Entries from a dataset:
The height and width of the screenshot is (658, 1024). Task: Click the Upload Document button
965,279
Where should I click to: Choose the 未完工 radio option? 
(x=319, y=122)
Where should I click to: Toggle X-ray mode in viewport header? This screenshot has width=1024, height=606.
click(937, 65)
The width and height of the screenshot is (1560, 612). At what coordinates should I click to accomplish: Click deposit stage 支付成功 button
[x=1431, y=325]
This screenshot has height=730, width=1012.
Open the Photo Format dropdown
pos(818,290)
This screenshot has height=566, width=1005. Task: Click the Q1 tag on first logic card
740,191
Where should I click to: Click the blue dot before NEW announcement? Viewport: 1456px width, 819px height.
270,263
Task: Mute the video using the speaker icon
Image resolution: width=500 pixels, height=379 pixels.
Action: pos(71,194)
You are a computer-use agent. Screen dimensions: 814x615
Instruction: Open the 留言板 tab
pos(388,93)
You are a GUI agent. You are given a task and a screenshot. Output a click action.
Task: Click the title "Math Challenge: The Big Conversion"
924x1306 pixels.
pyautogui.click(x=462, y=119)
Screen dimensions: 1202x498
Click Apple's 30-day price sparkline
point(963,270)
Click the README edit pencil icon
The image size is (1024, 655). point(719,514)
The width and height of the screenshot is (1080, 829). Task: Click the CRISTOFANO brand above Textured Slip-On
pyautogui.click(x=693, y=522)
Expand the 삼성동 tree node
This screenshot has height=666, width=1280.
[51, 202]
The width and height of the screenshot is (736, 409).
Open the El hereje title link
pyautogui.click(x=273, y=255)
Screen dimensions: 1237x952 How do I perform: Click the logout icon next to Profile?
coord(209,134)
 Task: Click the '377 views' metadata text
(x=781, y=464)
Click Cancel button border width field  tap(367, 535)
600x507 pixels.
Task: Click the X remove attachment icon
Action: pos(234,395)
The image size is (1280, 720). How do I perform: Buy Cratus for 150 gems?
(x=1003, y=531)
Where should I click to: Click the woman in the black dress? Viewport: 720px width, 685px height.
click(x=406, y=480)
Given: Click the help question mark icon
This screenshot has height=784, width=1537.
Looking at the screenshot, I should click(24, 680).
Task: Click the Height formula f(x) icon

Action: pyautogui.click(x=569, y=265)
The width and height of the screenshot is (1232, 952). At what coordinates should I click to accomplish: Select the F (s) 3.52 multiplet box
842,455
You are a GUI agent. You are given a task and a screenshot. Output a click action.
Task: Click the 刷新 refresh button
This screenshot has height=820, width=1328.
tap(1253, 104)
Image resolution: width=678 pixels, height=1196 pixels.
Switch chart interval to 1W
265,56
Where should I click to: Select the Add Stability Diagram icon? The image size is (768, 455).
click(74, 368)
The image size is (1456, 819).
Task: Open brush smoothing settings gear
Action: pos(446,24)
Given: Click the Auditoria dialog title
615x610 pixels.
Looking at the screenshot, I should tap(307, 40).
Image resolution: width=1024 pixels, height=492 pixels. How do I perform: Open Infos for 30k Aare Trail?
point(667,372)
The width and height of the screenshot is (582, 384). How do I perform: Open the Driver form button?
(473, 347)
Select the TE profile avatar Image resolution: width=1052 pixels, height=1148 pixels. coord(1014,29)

Your instructions
Copy all of the data above line for line, without changing anything.

Full output
The height and width of the screenshot is (658, 1024). Task: Click the Upload Document button
965,279
Where should I click to: Choose the 未完工 radio option? 
(x=319, y=122)
Where should I click to: Toggle X-ray mode in viewport header? This screenshot has width=1024, height=606.
click(937, 65)
The width and height of the screenshot is (1560, 612). At what coordinates should I click to accomplish: Click deposit stage 支付成功 button
[x=1431, y=325]
This screenshot has height=730, width=1012.
Open the Photo Format dropdown
pos(818,290)
This screenshot has height=566, width=1005. Task: Click the Q1 tag on first logic card
740,191
Where should I click to: Click the blue dot before NEW announcement? Viewport: 1456px width, 819px height.
270,263
Task: Mute the video using the speaker icon
Image resolution: width=500 pixels, height=379 pixels.
Action: pos(71,194)
You are a computer-use agent. Screen dimensions: 814x615
Instruction: Open the 留言板 tab
pos(388,93)
You are a GUI agent. You are given a task and a screenshot. Output a click action.
Task: Click the title "Math Challenge: The Big Conversion"
924x1306 pixels.
pyautogui.click(x=462, y=119)
Screen dimensions: 1202x498
Click Apple's 30-day price sparkline
point(963,270)
Click the README edit pencil icon
The image size is (1024, 655). point(719,514)
The width and height of the screenshot is (1080, 829). Task: Click the CRISTOFANO brand above Textured Slip-On
pyautogui.click(x=693, y=522)
Expand the 삼성동 tree node
This screenshot has height=666, width=1280.
[51, 202]
The width and height of the screenshot is (736, 409).
Open the El hereje title link
pyautogui.click(x=273, y=255)
Screen dimensions: 1237x952 How do I perform: Click the logout icon next to Profile?
coord(209,134)
 Task: Click the '377 views' metadata text
(x=781, y=464)
Click Cancel button border width field  tap(367, 535)
600x507 pixels.
Task: Click the X remove attachment icon
Action: pos(234,395)
The image size is (1280, 720). How do I perform: Buy Cratus for 150 gems?
(x=1003, y=531)
Where should I click to: Click the woman in the black dress? Viewport: 720px width, 685px height.
click(x=406, y=480)
Given: Click the help question mark icon
This screenshot has height=784, width=1537.
Looking at the screenshot, I should click(24, 680).
Task: Click the Height formula f(x) icon

Action: pyautogui.click(x=569, y=265)
The width and height of the screenshot is (1232, 952). At what coordinates should I click to accomplish: Select the F (s) 3.52 multiplet box
842,455
You are a GUI agent. You are given a task and a screenshot. Output a click action.
Task: Click the 刷新 refresh button
This screenshot has height=820, width=1328.
tap(1253, 104)
Image resolution: width=678 pixels, height=1196 pixels.
Switch chart interval to 1W
265,56
Where should I click to: Select the Add Stability Diagram icon? The image size is (768, 455).
click(74, 368)
The image size is (1456, 819).
Task: Open brush smoothing settings gear
Action: pos(446,24)
Given: Click the Auditoria dialog title
615x610 pixels.
Looking at the screenshot, I should tap(307, 40).
Image resolution: width=1024 pixels, height=492 pixels. How do I perform: Open Infos for 30k Aare Trail?
point(667,372)
The width and height of the screenshot is (582, 384). How do I perform: Open the Driver form button?
(473, 347)
Select the TE profile avatar Image resolution: width=1052 pixels, height=1148 pixels. coord(1014,29)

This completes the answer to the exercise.